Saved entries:
+ + +

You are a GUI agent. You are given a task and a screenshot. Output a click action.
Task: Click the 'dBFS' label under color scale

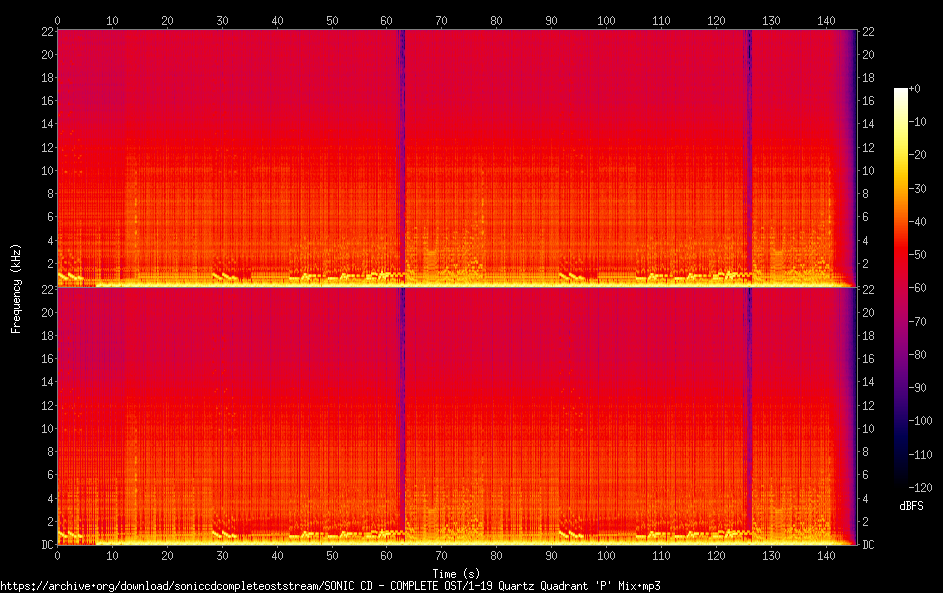(x=911, y=507)
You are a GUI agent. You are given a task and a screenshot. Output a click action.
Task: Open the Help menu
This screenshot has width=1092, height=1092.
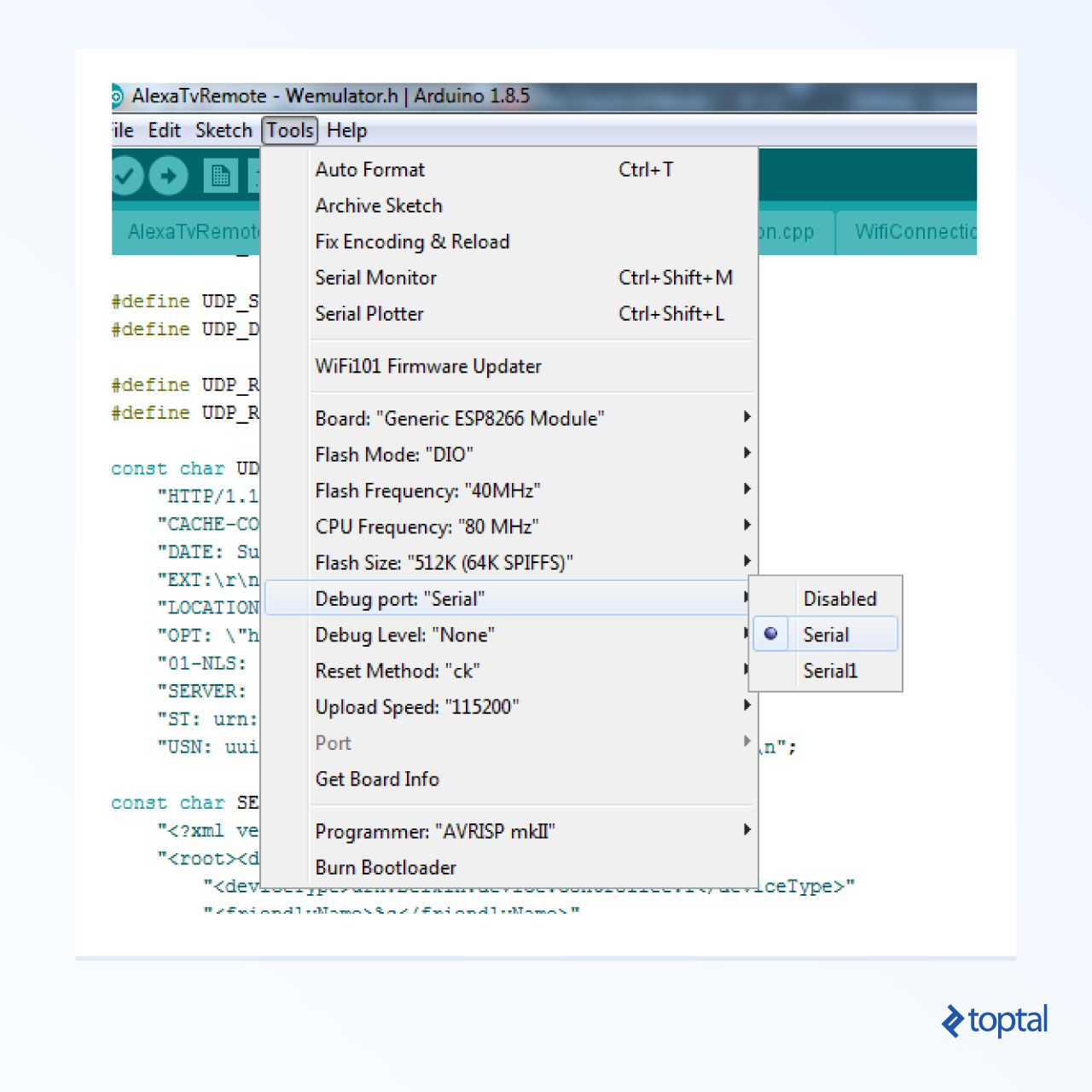click(x=346, y=130)
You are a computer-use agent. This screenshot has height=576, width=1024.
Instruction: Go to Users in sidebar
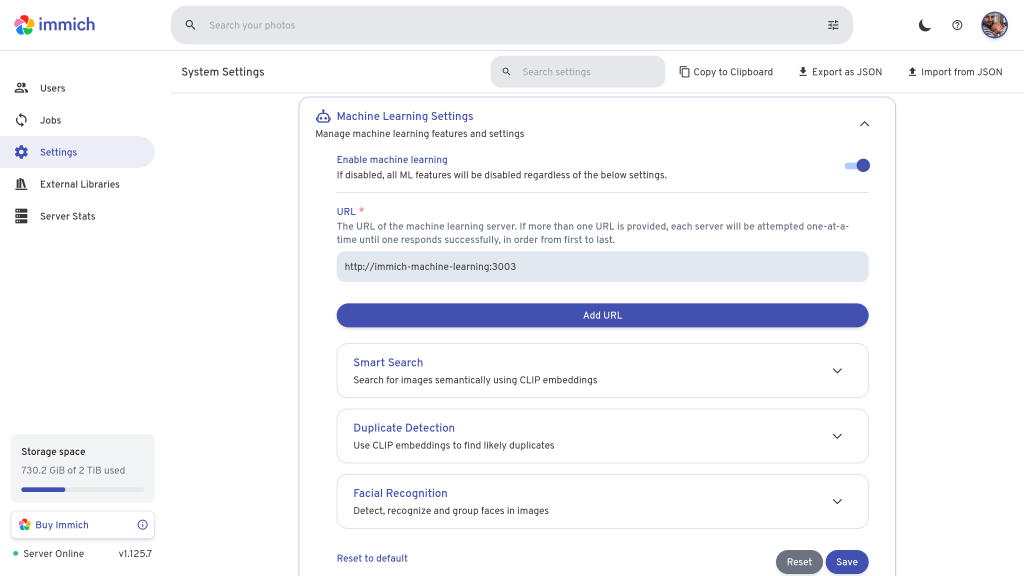(52, 88)
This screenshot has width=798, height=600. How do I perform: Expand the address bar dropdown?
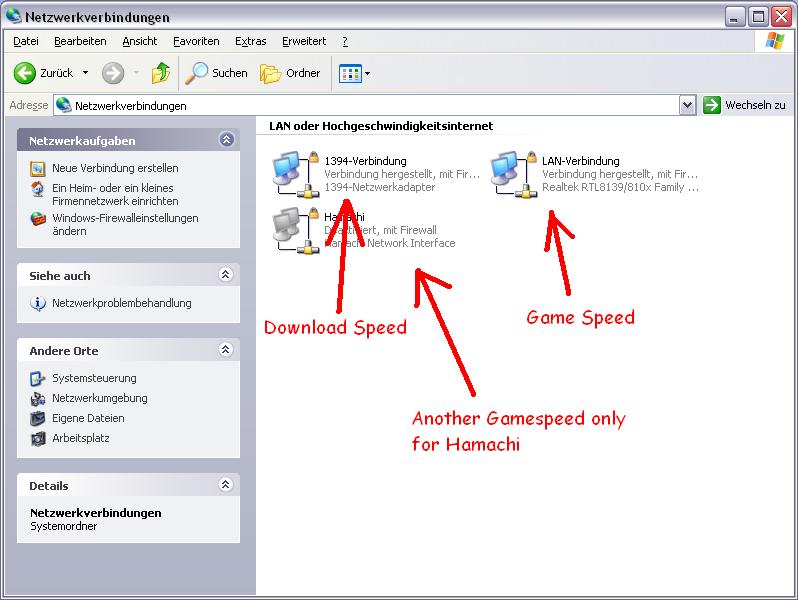(x=687, y=105)
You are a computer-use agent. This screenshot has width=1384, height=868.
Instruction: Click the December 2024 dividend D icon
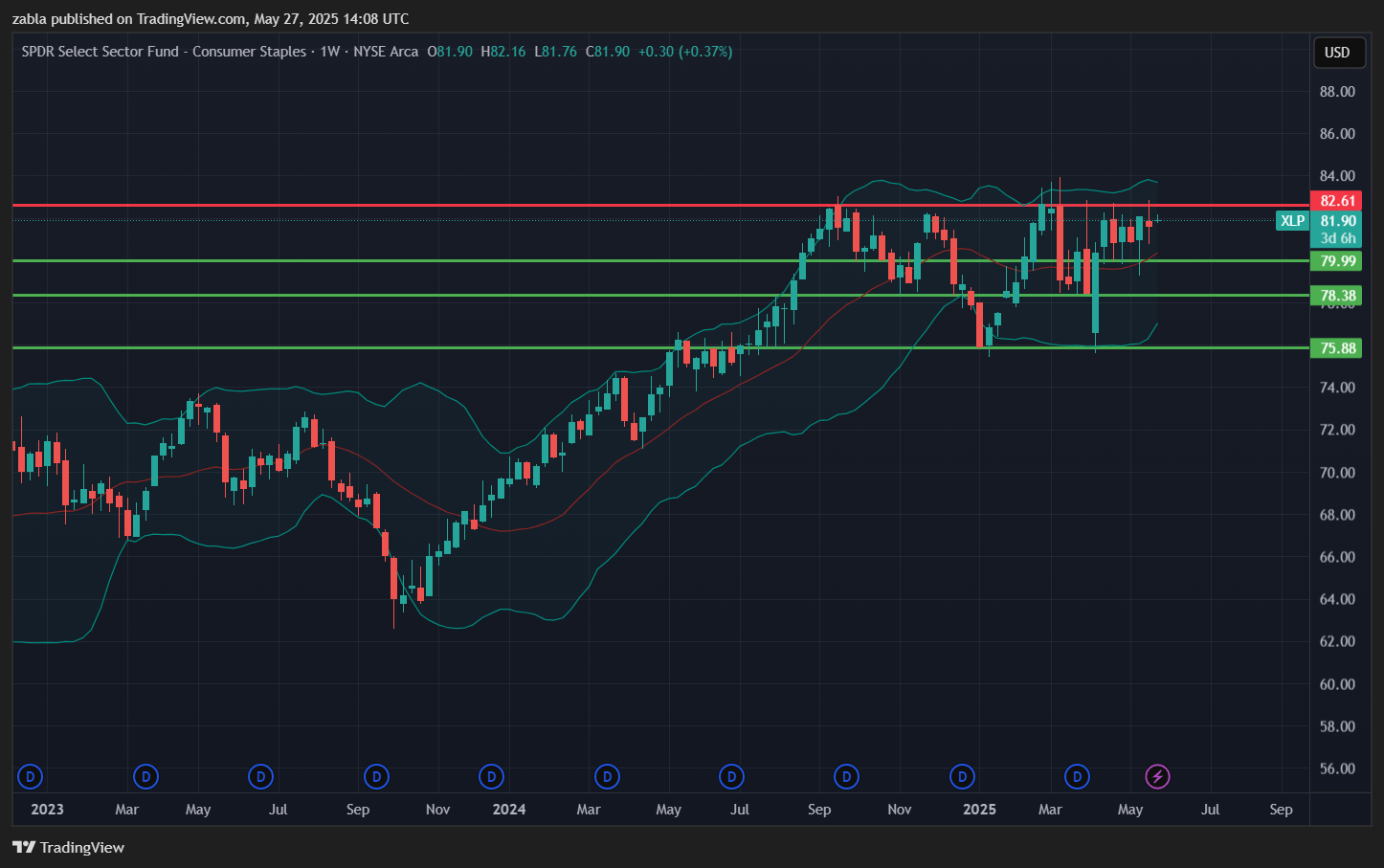tap(962, 776)
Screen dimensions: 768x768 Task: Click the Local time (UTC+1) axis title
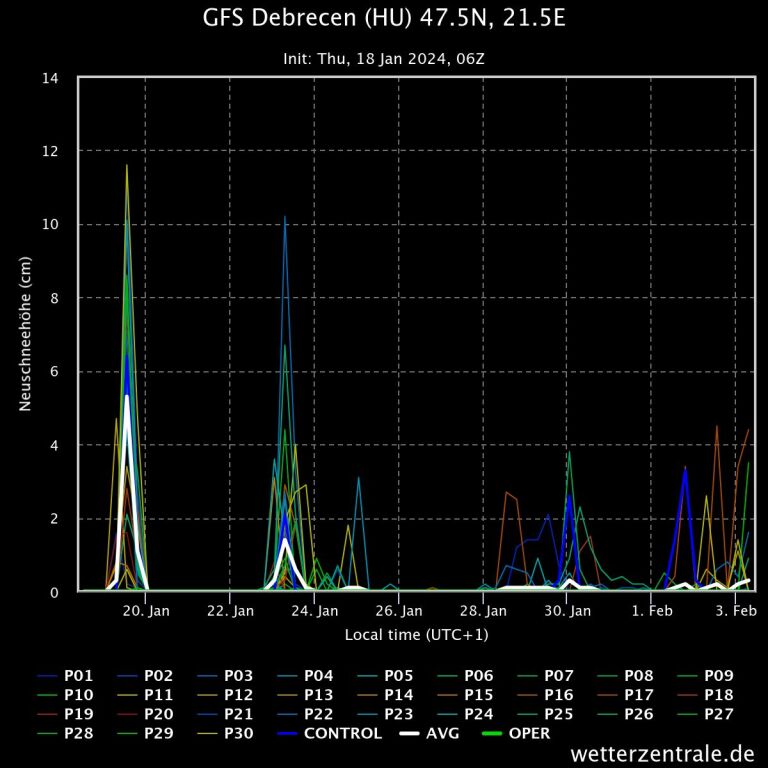coord(416,634)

+ + +

▸ **Exercise directions**: With pictures excluded, the data must be transcribed in full and to the letter.

▸ **Exercise solution**:
You are a GUI agent. You are given a task and a screenshot. Output a click action.
Task: Click the 'dBFS' label under color scale

(x=911, y=507)
You are a GUI agent. You are given a task and a screenshot. Output a click action.
Task: Open the Help menu
This screenshot has width=1092, height=1092.
click(x=346, y=130)
You are a computer-use agent. This screenshot has height=576, width=1024.
Instruction: Go to Users in sidebar
(52, 88)
This screenshot has width=798, height=600. How do I perform: Expand the address bar dropdown?
(x=687, y=105)
You are a computer-use agent. This screenshot has width=1384, height=868.
Instruction: Click the December 2024 dividend D icon
tap(962, 776)
Screen dimensions: 768x768 Task: Click the Local time (UTC+1) axis title
coord(416,634)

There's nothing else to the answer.